As causas para a estagnação económica portuguesa estão dissecadas há anos. Desde 1995 que Portugal deixou de convergir com a União Europeia. Ou seja, a explicação não reside euro, mas no que levou a que o país falhasse o desafio da moeda única: a escassez de capital para investir e pagar salários tornou improdutivo o trabalho, por muito boas e aplicadas que as pessoas sejam no seus empregos. A isto soma-se um sistema judicial ineficaz, barreiras ao funcionamento dos mercados, às regras da livre concorrência, dificuldades crescentes no acesso às profissões, um conjunto de obstáculos que incentivam a má gestão, desincentivam o investimento e levam as pessoas a manterem-se num emprego para a vida, até mesmo no sector privado. As razões para o fenómeno vão da insegurança dos que têm pouco ao medo dos que singraram na vida perderem o pouco que ganharam. Sem que se desse conta, desde meados da década de 90, o país atrofiou-se numa lógica sem lógica que nos prejudica enquanto conjunto.

O resultado é uma economia estagnada que não cria riqueza. Somam-se governos sociallstas que iludem o eleitorado com truques a que dão o nome de ‘investimentos públicos’ e apoiam empresas a que chamam ‘campeãs nacionais’. Perante a inércia é preciso contribuir para a esperança irrealizável que o sucesso de alguns se traduz na vitória de todos.
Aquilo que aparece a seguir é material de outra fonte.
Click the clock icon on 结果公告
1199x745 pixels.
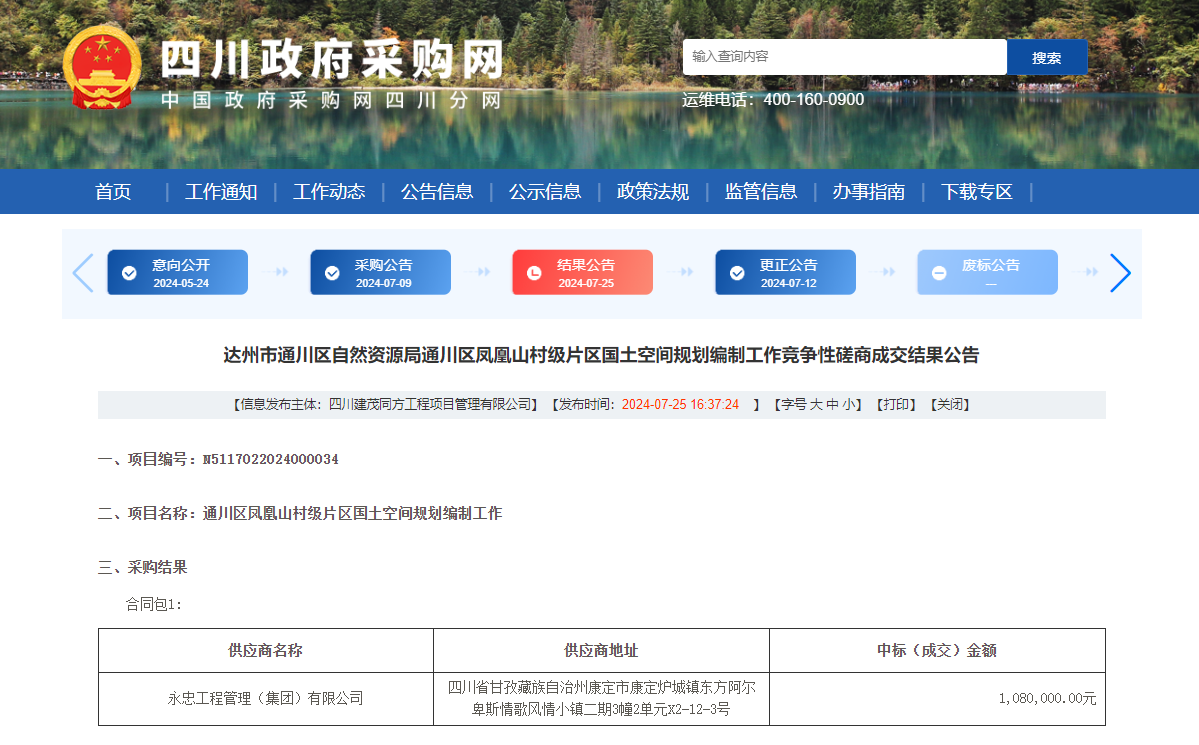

Infelizmente, a maioria das pessoas não come, não paga os transportes nem compra um automóvel ou vai de férias, sequer paga a escola dos filhos ou faz uma viagem com o sucesso daqueles que têm acesso ao poder político, mas com o ordenado que recebe e cuja média é das mais baixas da União Europeia. Para contrariar o sentimento de injustiça os governos socialistas garantem o tal emprego para a vida no funcionalismo público e aproximam o salário médio do mínimo.

A estagnação económica tem consequências. Conduz a uma paralisação política porque deixa de haver discernimento e desaparece a exigência. O resultado é o PS ter sido governo em 20 dos últimos 27 anos. Mas também leva a uma inércia social com o tão falado elevador avariado, uma sociedade onde a maioria sabe que os seus filhos terão de emigrar se quiserem viver melhor. Ficar em Portugal é aceitar a imobilização generalizada e conformar-se com uma vida que terminará tal como começou. Ora, a rotina, o constante caminhar por um caminho já trilhado destrói qualquer um.

A estagnação ética é o último passo. Aceita que governantes que perderam eleições não se afastem do poder, mas que mudem de funções; não se importa que se gastem milhares de milhões de euros numa empresa de aviação que se quer nacionalizar, para um ano depois se concluir ser melhor privatizar; não obsta a que no passado se ofenda quem defendeu contas públicas equilibradas, para agora se ofender quem diz que as contas públicas equilibradas são um caminho para menos despesa e menos impostos; não se importa que vivamos hoje com o dinheiro que os nossos filhos e netos vão ganhar, ao ponto de os empurrar para fora de Portugal e tornar mais difícil a sua vontade de se manterem portugueses; não impede que se dê o dito por não dito e não dito por dito; não interessa o que a lei determina relativamente à promiscuidade entre o exercício das funções públicas dos governantes e os seus negócios privados ou dos respectivos familiares; não impede que o governo fira a independência do Banco de Portugal; não liga aos últimos elogios encapotados do PS aos governos de José Sócrates que nos levaram a uma quase bancarrota, apenas evitada pela intervenção da troika pedida pelo mesmo PS que a nega como se fosse uma virgem governamental; deixa que se usem os fundos de Bruxelas para escolher negócios e modernizar o Estado, e não para capitalizar as empresas de forma a que invistam e criem empregos. Mas onde se vê os efeitos nefastos da estagnação ética é na indiferença com que a maioria olha para o que acontece, a forma como encolhe os ombros e uns se vão embora enquanto os restantes baixam a cabeça. O conformismo generalizado é a morte de uma comunidade.

Portugal teve alguns invernos ao longo da sua história. O dos Filipes, principalmente a partir da década de 1590 quando as receitas da coroa espanhola deixaram de ser suficientes para pagar as aventuras de Filipe II; um outro iniciou-se na manhã de 27 de Novembro de 1806, quando D. João VI partiu para o Brasil e deixou atrás de si um país, nobres traídos, criados incrédulos e livros preciosos empapados no cais, um período caótico que durou até 1834, para não ser demasiado exigente. Em miúdo tinha pena dos portugueses que viveram nessas épocas negras, principalmente na primeira em que o fim pareceu definitivo. Mas isso pensava eu, nesses longínquos anos 80.